Graf. 1 – Participação do tipo de doador nas campanhas dos candidatos eleitos e não-eleitos
a deputado federal em 2010
O gráfico 1 acima representa as proporções de participação de cada tipo de doador na
composição média das doações de candidatos eleitos e não-eleitos em 2010. Ao
contrário das descrições anteriores, ele permite comparar os tipos de doadores dentro
de cada subgrupo. No caso de não-eleitos, as diferenças são menores, variando de
0,12 de participação de pessoas físicas até o máximo de 0,42 de pessoas jurídicas para
cada Real doado. Já os eleitos tiveram extremos mais distantes, variando de 0,10 de
participação de recursos próprios até 0,48 de pessoas jurídicas. Em termos
comparativos, os não-eleitos contaram com participação maior de doações de pessoas
físicas e de recursos próprios que os eleitos. Já estes últimos tiveram mais
transferências partidárias e doações de pessoas jurídicas.

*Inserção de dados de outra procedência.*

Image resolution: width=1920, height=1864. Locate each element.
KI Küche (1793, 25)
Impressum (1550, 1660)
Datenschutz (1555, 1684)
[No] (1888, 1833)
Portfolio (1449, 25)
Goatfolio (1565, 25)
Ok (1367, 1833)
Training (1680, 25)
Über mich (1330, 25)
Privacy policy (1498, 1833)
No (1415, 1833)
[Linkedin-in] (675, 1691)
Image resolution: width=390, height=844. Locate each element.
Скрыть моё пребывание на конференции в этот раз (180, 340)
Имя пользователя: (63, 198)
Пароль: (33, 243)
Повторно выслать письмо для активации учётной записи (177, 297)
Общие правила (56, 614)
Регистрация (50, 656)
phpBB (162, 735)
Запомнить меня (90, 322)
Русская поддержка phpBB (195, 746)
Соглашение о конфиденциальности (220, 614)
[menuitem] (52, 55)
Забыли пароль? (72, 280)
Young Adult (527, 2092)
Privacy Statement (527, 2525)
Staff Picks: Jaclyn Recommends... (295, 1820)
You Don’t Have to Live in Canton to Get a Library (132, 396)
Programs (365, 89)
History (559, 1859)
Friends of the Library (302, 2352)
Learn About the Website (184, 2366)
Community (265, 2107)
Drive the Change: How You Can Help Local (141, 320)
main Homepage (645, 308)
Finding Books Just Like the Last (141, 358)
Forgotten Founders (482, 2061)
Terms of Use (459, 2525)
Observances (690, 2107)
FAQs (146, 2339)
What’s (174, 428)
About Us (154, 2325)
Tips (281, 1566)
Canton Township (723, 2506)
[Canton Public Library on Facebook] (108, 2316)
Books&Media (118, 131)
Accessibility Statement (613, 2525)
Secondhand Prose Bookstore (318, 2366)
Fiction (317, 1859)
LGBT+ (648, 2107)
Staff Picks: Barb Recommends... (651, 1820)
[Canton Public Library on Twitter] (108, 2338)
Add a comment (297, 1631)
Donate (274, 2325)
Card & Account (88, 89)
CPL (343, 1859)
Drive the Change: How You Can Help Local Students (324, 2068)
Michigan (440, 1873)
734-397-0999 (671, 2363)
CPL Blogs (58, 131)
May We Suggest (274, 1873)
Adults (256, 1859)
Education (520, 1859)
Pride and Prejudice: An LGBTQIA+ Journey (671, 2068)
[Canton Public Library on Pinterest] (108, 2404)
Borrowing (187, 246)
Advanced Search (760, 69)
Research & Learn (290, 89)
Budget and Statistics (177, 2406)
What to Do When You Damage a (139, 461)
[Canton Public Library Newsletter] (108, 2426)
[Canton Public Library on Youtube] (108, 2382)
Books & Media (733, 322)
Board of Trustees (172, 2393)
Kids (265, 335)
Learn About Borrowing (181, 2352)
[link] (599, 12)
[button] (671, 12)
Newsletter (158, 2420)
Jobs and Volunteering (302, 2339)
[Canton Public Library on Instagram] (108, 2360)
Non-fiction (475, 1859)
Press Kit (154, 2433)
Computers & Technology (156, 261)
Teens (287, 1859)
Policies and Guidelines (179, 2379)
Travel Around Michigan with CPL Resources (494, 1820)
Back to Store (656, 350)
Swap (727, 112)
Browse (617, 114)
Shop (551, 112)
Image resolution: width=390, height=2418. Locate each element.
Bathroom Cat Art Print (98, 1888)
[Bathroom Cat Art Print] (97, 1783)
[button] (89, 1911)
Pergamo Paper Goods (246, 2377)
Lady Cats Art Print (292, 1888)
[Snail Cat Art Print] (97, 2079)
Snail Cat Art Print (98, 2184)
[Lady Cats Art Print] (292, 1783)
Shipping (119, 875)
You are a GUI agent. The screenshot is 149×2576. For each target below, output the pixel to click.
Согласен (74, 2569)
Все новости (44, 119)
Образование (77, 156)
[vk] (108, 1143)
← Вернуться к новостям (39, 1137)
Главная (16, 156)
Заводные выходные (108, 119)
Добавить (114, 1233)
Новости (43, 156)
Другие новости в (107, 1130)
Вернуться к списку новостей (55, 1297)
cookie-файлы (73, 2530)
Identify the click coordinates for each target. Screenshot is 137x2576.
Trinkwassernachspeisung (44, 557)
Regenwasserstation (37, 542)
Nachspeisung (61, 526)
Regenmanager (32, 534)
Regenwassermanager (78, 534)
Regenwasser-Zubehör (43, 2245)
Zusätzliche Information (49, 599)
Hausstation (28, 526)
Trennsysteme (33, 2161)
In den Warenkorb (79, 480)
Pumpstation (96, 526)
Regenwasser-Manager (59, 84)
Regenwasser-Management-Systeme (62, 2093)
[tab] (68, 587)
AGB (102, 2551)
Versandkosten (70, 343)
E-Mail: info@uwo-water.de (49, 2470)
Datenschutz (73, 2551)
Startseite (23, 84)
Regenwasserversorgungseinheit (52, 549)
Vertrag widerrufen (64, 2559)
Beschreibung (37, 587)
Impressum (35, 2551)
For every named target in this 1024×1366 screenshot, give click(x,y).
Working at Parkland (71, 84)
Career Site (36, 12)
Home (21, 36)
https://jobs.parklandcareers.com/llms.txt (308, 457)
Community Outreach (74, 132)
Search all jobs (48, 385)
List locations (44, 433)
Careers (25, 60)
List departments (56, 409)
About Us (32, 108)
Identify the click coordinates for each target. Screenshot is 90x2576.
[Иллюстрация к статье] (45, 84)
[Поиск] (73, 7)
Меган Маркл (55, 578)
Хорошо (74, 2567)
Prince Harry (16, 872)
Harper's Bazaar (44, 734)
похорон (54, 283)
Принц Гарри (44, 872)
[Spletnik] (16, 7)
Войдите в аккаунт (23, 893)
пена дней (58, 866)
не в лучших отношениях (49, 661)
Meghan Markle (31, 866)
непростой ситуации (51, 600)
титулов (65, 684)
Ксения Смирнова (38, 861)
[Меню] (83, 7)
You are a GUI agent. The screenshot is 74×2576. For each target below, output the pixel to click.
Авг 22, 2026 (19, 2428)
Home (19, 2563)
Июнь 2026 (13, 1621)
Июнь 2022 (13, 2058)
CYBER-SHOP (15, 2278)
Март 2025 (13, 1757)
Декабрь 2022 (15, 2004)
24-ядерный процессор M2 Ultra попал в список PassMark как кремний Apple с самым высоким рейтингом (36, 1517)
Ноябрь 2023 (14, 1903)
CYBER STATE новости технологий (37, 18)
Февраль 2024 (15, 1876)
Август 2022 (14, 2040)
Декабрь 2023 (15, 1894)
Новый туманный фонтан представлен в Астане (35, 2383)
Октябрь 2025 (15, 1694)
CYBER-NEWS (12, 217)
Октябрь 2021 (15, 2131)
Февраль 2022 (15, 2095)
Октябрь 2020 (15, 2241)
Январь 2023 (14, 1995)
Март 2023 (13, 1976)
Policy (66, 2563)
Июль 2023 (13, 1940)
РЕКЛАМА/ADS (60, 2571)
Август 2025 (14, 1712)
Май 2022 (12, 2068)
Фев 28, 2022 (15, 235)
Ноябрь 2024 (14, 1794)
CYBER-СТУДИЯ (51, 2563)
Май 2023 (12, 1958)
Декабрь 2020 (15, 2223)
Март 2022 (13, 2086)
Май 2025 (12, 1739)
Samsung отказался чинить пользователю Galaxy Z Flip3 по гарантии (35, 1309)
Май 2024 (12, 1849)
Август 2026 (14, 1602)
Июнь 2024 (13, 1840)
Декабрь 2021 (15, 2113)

Em linhas gerais a descrição feita até aqui nos permite afirmar que a composição das
receitas dos candidatos eleitos é distinta dos não-eleitos. Os primeiros recebem mais
de transferências partidárias e doações de pessoas jurídicas, investindo menos
recursos próprios. Já os derrotados contaram com maior participação de recursos
próprios e doações de pessoas jurídicas.
Feitas as análises preliminares, a partir daqui realizaremos os testes para estabelecer
níveis de relação e possíveis determinações entre origem do recurso, obtenção de
votos e maior ou menor possibilidade de se eleger – controlando por região do País.
A primeira regressão é entre votação nominal e volume de recursos da campanha.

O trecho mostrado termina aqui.